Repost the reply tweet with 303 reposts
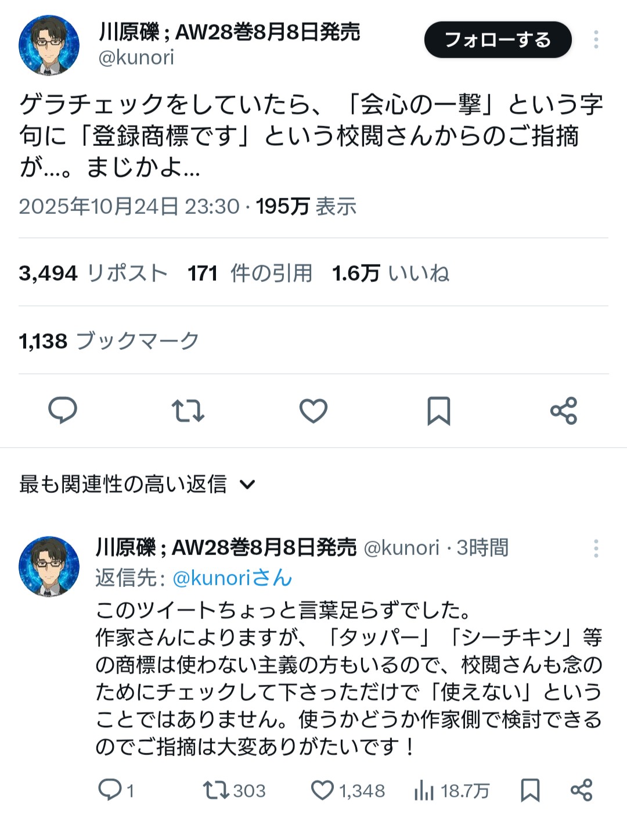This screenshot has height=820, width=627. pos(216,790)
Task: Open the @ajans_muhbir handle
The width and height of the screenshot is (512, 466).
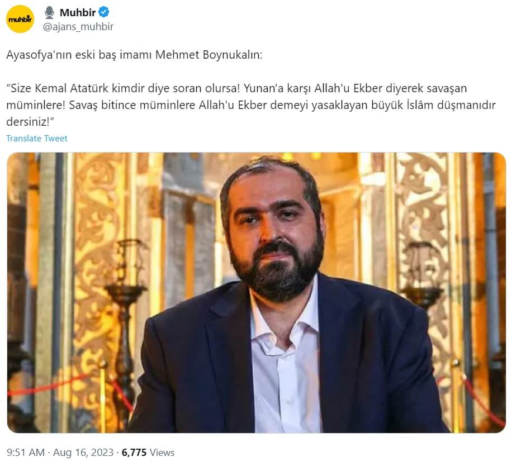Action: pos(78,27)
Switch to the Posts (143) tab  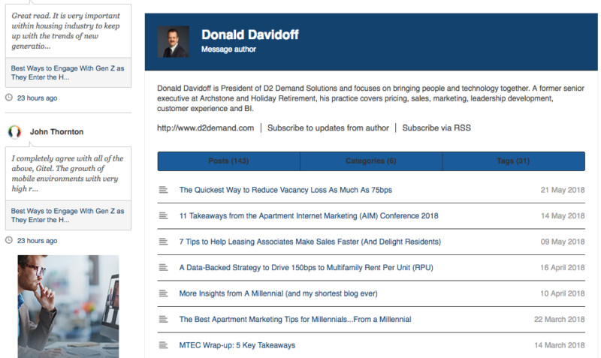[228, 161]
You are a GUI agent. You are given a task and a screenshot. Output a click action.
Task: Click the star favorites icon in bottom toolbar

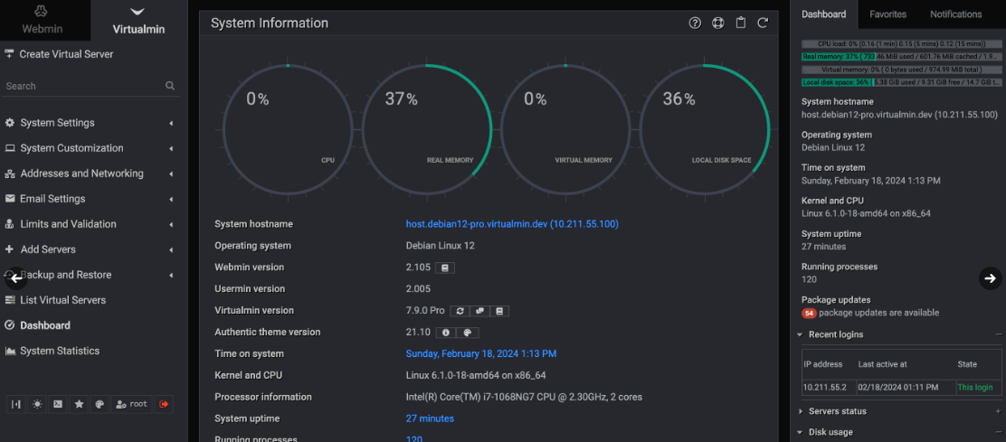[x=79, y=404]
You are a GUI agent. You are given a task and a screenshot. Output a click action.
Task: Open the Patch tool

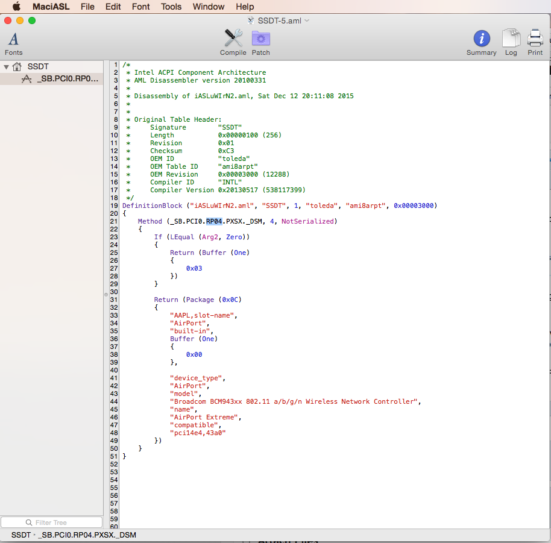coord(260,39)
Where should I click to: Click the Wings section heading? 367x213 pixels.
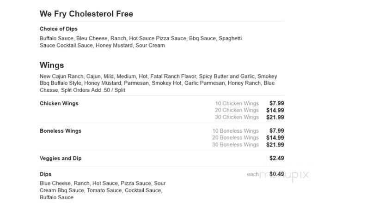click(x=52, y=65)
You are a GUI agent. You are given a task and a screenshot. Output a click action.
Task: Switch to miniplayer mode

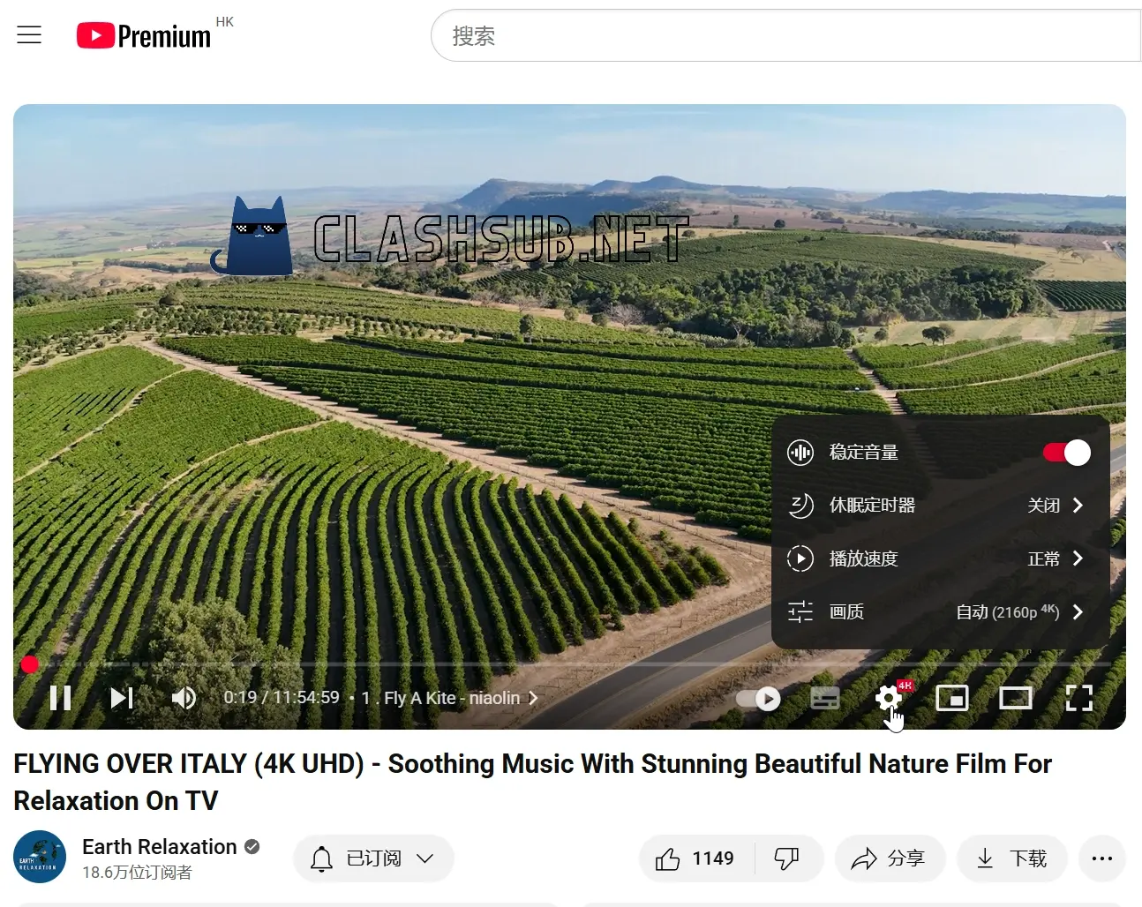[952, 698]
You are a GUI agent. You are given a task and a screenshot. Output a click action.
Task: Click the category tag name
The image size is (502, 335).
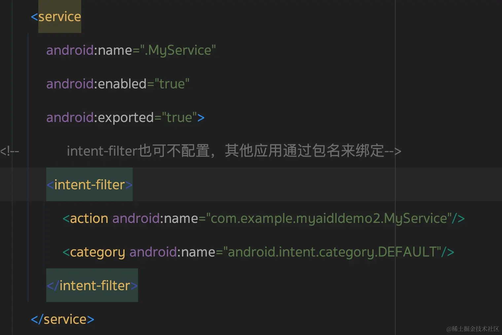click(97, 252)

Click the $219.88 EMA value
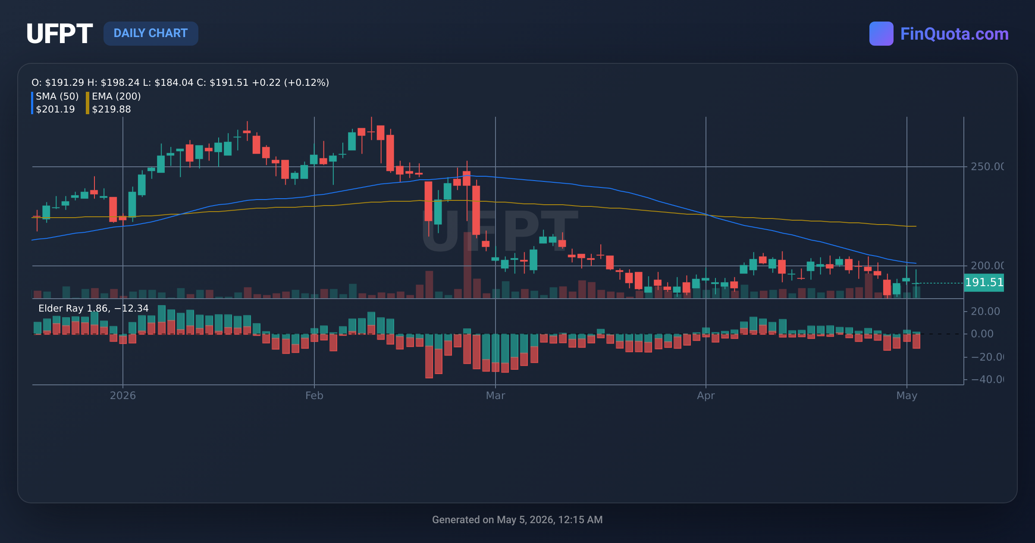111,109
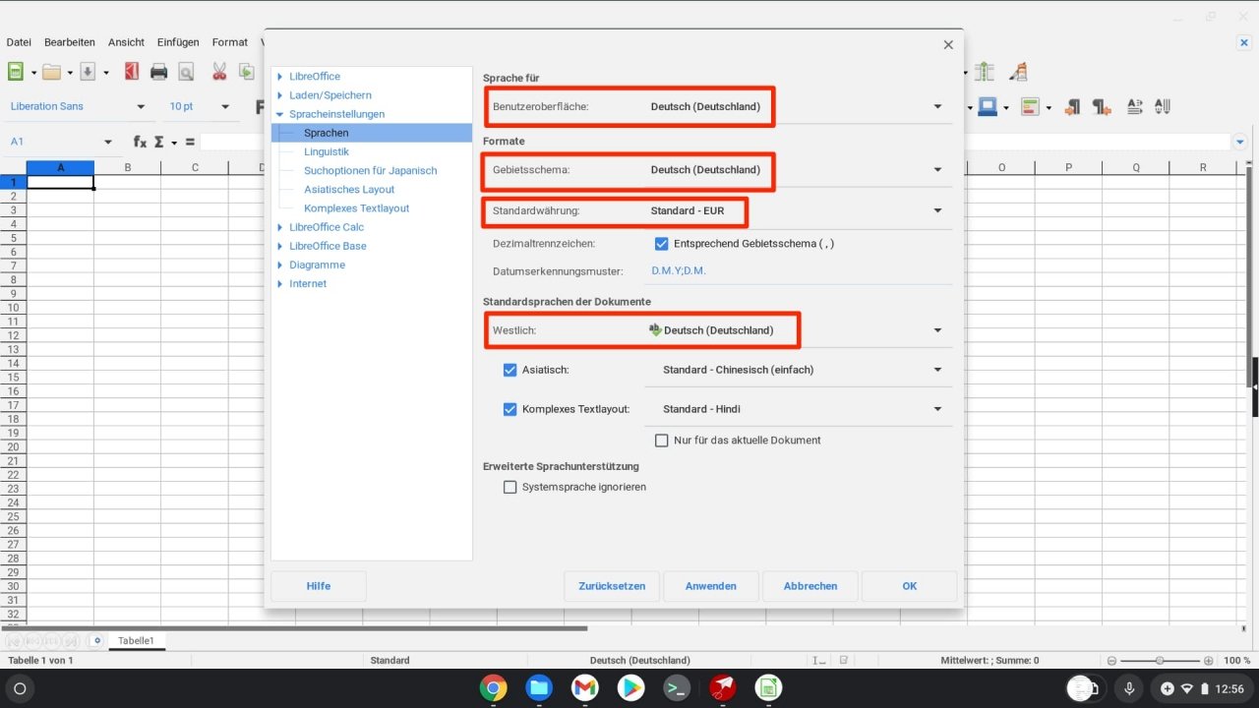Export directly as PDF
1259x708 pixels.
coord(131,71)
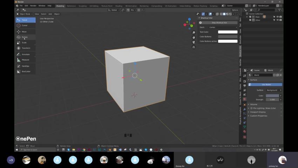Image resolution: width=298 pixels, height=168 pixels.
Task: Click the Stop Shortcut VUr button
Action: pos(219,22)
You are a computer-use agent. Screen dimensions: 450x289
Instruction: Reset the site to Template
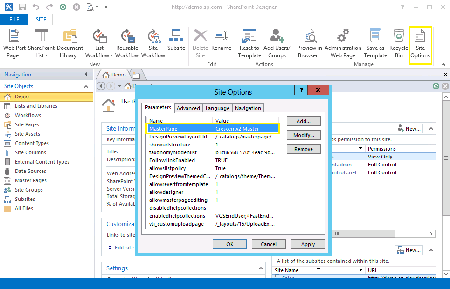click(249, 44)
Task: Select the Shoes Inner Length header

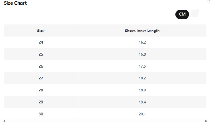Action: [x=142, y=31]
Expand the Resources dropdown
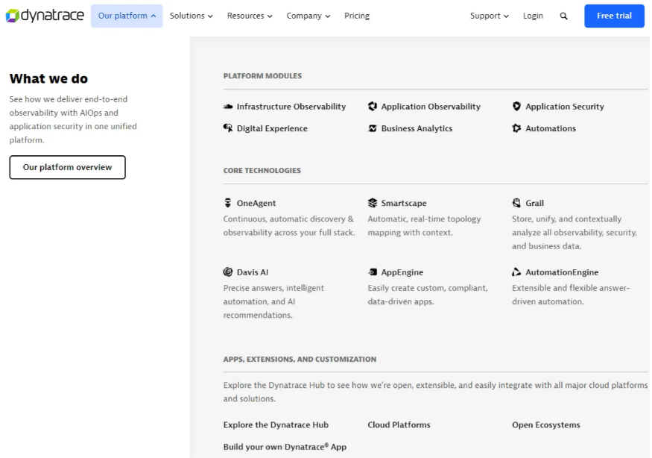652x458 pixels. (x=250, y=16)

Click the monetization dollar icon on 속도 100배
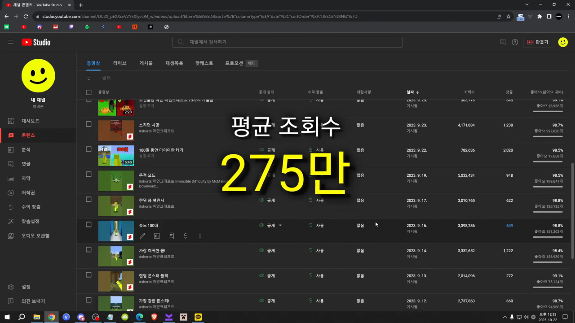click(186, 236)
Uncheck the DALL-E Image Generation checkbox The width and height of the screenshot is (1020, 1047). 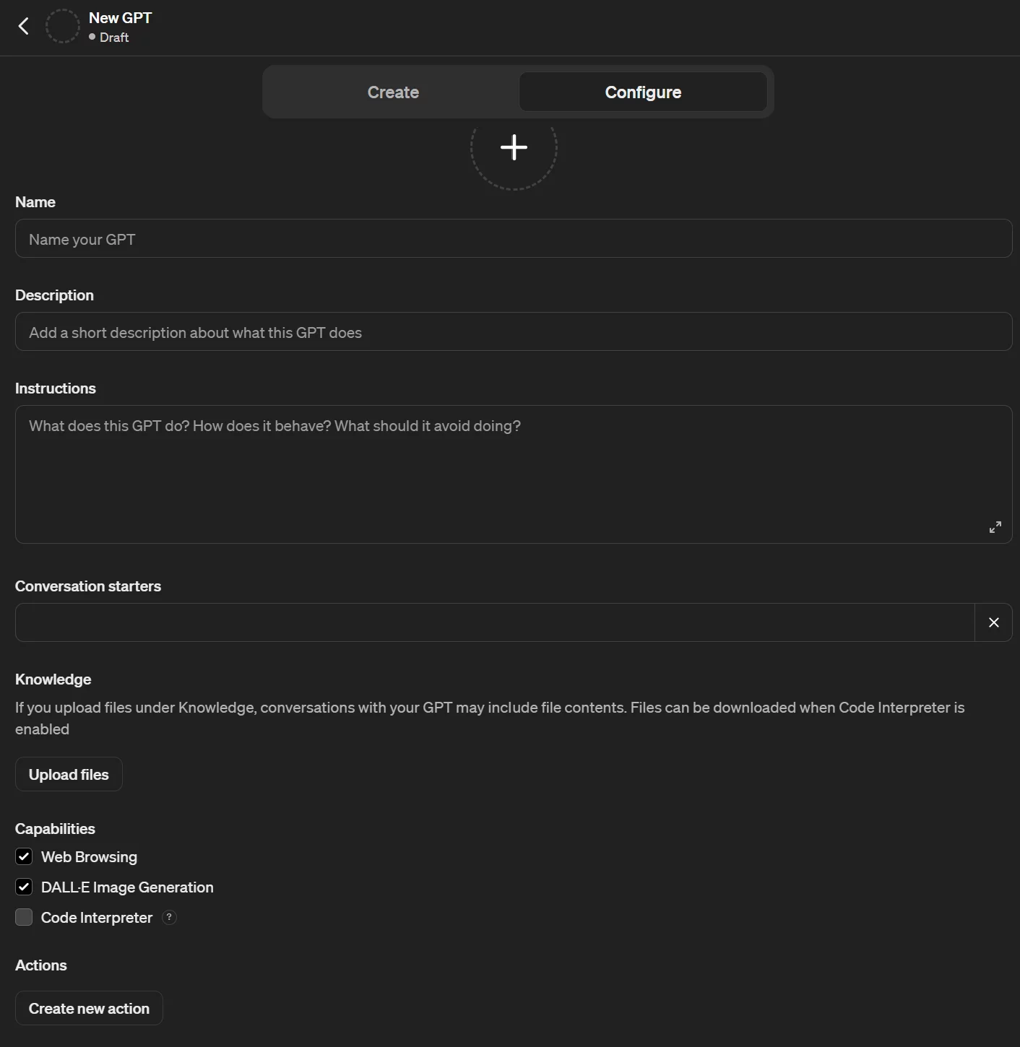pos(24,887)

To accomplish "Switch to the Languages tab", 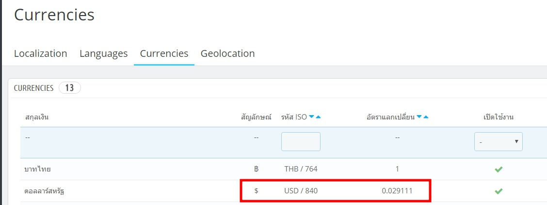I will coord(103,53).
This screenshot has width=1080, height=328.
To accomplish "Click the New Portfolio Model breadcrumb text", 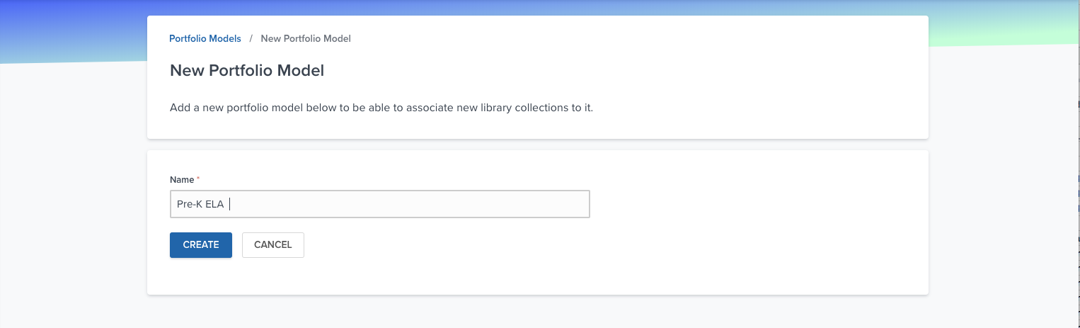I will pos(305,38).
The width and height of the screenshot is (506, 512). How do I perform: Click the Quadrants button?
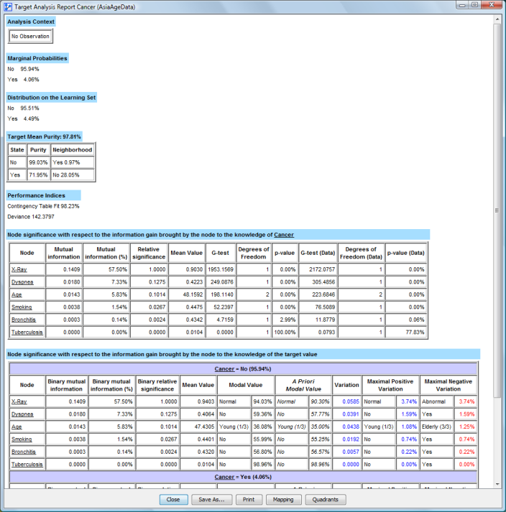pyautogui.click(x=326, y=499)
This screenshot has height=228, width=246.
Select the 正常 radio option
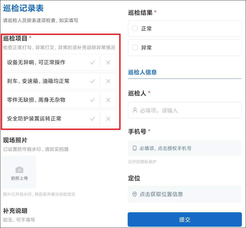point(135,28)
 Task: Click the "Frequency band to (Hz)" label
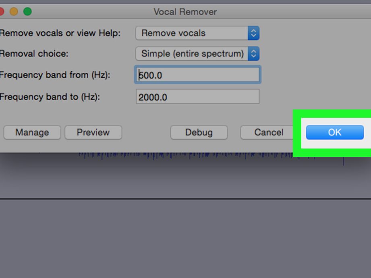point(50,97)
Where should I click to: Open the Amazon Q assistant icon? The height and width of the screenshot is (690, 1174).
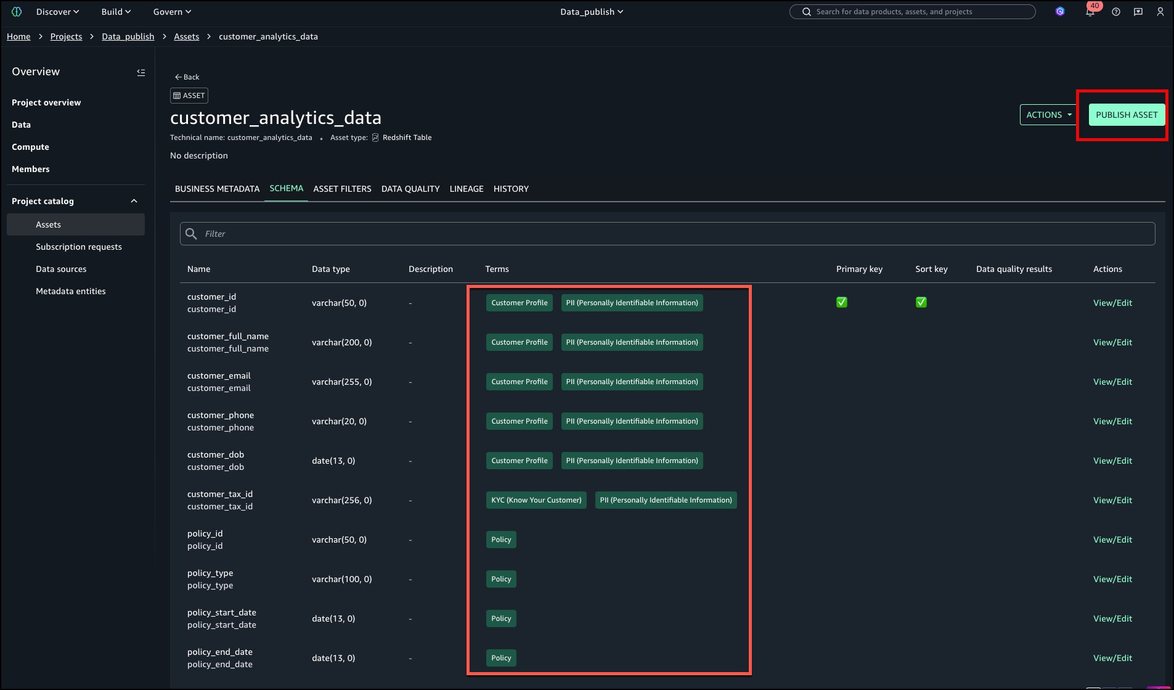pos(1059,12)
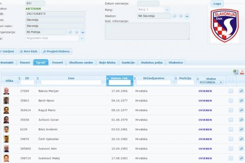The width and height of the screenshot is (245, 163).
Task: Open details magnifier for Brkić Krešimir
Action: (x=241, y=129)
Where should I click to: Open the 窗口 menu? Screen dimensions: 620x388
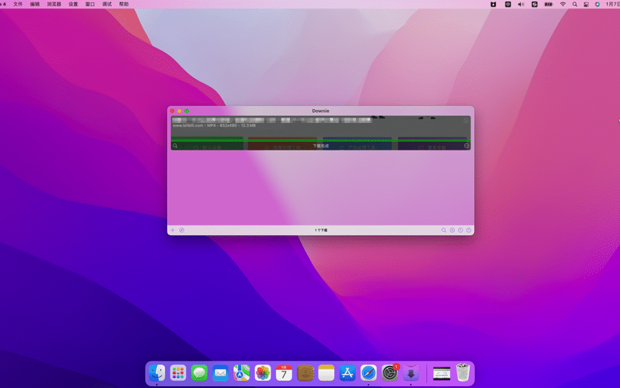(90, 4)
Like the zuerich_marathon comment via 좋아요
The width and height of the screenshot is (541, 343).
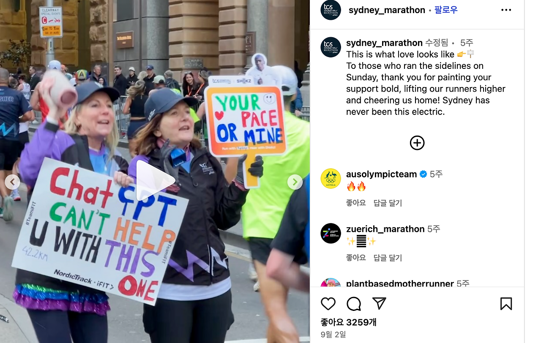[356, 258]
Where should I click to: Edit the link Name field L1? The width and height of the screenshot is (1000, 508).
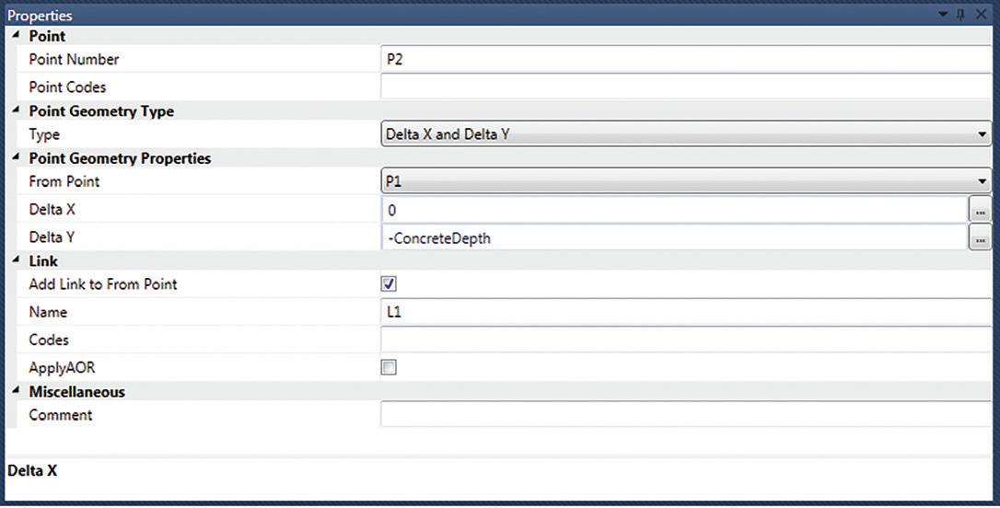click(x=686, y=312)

### EXERCISE INSTRUCTIONS
Repeat only the lines from the one holding "Where should I click to: Open the 窗口" through the last line of the data, inclusive. Keep the pictures out.

### RESULT
Where should I click to: Open the 窗口 menu? Screen dimensions: 620x388
(90, 4)
Like the zuerich_marathon comment via 좋아요
The width and height of the screenshot is (541, 343).
[356, 258]
Where should I click to: Edit the link Name field L1? The width and height of the screenshot is (1000, 508).
click(x=686, y=312)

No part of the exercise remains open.